Non-Profit Corporate Power: Sheep in Wolf’s Clothing?

November 16, 2010

Ceasefire Magazine

by Michael Barker

Why do corporations give billions of dollars to charitable foundations every year? Does it make their profit-making activities less exploitative? In the first of a monthly series of columns investigating corporate power, Michael Barker looks at non-profit foundations.

Massive corporations wield immense power, and their ability to crush lives is commensurate with their insatiable demands for profit: profit that is derived from, and necessitates, exploitation. Therefore, working to end such anti-social activities should be a top priority for humankind. But if in some bizarre act of humanity a small proportion of the profits derived from capitalism are churned back to the very people who suffer worst from the necessary ill effects of corporate power, what then? Does such charity mean that the institutionalized exploitation of the bulk of human life is not so bad after all?
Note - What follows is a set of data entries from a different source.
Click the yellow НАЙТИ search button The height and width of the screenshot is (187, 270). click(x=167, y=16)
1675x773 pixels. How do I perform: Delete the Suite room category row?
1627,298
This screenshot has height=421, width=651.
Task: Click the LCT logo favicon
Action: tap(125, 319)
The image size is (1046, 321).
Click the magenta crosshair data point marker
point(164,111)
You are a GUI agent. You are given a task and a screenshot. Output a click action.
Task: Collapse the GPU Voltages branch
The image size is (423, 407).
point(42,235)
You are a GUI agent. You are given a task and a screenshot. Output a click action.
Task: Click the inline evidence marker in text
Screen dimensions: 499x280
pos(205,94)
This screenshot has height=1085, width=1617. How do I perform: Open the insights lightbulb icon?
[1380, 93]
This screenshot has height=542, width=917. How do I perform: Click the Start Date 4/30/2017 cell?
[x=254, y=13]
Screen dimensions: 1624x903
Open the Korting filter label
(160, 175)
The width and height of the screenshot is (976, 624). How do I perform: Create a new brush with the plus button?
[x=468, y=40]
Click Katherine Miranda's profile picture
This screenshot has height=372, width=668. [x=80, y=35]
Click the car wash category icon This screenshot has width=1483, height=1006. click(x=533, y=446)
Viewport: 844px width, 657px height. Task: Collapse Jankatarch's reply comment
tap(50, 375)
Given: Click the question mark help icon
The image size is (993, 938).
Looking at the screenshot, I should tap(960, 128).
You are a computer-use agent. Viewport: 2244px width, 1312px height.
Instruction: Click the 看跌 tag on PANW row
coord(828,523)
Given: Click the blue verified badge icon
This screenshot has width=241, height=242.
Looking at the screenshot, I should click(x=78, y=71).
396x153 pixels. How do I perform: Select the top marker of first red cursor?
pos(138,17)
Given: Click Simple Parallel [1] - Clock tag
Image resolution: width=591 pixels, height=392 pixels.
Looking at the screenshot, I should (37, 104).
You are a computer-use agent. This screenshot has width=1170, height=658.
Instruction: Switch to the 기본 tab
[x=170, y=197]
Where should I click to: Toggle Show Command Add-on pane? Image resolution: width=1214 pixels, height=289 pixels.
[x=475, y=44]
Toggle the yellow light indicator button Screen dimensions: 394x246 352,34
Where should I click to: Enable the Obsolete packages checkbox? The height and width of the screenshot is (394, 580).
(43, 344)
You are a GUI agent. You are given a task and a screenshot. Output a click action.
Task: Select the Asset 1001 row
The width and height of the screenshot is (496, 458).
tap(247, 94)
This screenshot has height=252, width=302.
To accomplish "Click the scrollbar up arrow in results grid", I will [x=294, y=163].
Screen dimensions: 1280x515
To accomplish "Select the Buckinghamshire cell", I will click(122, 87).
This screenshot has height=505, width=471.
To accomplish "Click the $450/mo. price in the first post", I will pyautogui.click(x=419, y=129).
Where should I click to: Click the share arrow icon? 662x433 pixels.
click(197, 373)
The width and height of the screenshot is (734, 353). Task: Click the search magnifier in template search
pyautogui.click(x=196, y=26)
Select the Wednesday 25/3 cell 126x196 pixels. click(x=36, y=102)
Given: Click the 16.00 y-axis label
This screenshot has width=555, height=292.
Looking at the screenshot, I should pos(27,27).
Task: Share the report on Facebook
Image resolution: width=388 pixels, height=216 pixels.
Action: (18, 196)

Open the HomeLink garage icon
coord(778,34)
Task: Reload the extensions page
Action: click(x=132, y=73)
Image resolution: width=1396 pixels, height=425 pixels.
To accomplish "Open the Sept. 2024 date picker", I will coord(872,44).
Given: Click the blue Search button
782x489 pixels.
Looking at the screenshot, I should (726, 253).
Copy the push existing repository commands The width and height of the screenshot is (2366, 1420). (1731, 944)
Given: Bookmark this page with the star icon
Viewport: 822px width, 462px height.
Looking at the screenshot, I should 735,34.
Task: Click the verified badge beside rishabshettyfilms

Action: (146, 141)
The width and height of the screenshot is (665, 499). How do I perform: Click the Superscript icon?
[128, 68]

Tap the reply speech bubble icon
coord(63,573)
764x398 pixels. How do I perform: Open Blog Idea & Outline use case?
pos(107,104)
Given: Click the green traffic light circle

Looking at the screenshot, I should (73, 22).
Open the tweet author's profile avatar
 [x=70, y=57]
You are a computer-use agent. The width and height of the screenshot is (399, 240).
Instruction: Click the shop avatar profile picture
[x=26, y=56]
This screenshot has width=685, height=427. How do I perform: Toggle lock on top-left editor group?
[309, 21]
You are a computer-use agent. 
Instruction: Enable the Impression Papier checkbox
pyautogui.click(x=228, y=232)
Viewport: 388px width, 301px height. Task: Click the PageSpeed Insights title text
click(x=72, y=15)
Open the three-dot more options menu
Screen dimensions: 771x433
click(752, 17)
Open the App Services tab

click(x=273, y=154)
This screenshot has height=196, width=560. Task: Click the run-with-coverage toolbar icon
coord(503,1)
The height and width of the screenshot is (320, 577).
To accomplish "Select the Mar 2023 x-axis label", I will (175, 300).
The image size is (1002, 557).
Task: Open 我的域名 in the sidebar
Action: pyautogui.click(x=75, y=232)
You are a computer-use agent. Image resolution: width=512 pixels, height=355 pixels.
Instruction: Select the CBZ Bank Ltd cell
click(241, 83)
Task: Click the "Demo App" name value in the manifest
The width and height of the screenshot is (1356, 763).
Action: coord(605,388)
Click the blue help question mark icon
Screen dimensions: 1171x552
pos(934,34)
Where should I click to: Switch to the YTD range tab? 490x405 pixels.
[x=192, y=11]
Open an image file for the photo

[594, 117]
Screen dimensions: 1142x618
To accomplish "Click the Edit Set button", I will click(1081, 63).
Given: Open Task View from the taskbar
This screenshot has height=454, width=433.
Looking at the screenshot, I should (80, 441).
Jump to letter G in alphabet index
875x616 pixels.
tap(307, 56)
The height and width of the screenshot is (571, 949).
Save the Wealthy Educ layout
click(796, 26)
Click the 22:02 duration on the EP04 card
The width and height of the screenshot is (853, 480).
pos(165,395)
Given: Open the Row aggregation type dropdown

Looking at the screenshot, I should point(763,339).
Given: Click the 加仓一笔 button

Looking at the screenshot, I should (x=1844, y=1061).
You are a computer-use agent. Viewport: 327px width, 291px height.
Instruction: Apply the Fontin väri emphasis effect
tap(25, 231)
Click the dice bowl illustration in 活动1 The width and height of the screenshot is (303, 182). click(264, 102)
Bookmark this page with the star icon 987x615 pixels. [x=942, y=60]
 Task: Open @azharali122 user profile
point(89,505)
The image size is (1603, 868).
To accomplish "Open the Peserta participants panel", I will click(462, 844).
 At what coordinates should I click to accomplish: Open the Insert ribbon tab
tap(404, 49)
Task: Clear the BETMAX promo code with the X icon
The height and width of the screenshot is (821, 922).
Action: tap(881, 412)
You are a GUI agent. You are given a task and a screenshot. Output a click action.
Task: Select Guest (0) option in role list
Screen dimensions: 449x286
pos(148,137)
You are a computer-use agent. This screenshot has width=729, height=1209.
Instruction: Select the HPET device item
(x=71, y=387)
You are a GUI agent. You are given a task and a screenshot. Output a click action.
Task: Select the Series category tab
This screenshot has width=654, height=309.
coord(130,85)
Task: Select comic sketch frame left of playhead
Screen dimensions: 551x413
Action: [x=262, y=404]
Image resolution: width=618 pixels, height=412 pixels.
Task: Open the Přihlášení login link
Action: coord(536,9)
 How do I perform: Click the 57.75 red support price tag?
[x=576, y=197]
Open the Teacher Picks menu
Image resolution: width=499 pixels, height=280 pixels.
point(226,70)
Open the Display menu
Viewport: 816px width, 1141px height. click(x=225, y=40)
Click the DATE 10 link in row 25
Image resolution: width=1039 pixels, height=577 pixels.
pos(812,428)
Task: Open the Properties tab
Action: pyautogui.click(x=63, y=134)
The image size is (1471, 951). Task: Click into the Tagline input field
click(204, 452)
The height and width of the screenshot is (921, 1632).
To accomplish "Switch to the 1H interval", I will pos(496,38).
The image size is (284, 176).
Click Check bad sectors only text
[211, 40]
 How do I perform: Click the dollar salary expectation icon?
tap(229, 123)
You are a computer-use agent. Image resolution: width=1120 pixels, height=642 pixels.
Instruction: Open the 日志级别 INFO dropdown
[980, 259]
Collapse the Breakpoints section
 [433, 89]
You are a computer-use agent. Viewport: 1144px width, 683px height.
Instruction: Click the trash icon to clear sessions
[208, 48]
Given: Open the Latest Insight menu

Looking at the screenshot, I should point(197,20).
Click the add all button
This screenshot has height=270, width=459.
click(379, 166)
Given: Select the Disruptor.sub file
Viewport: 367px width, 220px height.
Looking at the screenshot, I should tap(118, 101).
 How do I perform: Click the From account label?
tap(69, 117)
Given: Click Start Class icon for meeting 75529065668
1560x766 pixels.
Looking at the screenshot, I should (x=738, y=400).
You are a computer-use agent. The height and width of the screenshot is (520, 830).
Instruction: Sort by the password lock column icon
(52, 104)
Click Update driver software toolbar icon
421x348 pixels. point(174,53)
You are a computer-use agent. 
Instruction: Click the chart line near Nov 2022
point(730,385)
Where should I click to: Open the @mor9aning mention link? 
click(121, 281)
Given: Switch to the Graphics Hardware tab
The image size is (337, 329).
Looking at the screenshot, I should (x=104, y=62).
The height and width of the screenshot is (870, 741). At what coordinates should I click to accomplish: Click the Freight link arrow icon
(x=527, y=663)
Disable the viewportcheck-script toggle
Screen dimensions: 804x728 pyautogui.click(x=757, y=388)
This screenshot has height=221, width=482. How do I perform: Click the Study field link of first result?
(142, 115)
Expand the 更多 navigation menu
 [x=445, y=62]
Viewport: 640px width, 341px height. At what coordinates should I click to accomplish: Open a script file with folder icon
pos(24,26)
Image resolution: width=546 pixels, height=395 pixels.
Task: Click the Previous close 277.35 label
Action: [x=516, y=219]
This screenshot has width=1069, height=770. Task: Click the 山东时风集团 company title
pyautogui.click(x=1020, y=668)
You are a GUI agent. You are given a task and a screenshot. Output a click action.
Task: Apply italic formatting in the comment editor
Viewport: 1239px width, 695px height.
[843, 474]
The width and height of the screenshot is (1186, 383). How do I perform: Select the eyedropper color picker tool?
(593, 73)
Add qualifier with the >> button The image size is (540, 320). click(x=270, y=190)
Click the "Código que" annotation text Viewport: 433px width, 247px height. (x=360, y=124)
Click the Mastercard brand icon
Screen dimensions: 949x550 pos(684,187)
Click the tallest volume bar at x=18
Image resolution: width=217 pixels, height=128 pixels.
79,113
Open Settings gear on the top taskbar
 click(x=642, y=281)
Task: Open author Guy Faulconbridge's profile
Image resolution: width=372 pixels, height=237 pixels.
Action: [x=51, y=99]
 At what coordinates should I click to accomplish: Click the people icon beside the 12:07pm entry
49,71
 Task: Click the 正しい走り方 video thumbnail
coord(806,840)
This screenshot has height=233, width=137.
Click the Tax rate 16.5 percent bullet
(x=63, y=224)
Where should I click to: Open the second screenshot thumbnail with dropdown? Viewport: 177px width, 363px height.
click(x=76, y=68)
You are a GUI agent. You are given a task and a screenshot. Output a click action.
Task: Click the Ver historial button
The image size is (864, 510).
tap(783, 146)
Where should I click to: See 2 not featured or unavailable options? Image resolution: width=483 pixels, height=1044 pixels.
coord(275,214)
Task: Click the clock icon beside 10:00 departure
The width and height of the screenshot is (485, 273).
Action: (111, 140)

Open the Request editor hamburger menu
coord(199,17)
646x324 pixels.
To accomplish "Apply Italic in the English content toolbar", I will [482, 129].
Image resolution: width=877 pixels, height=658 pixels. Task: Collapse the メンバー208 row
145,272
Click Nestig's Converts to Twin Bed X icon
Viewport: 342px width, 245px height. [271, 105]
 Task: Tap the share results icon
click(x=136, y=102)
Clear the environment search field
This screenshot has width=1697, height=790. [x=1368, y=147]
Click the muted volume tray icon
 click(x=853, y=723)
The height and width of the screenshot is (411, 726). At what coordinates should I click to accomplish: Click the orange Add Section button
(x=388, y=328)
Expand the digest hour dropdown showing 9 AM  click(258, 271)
I would argue that the answer is ‘no’; corporate profit gained at the expense of humans can never be justified by such philanthropic gestures. No doubt such noblesse oblige is allocated by some elites with noble intentions; but if the price for such charity is for its recipients to ignore economic exploitation, then it is hardly distributed with altruistic intentions. Instead it is given with economic intent to profit more handsomely from a workforce, in a manner that assuages each individual capitalist’s desire to feel (and advertise) their own neglected humanity.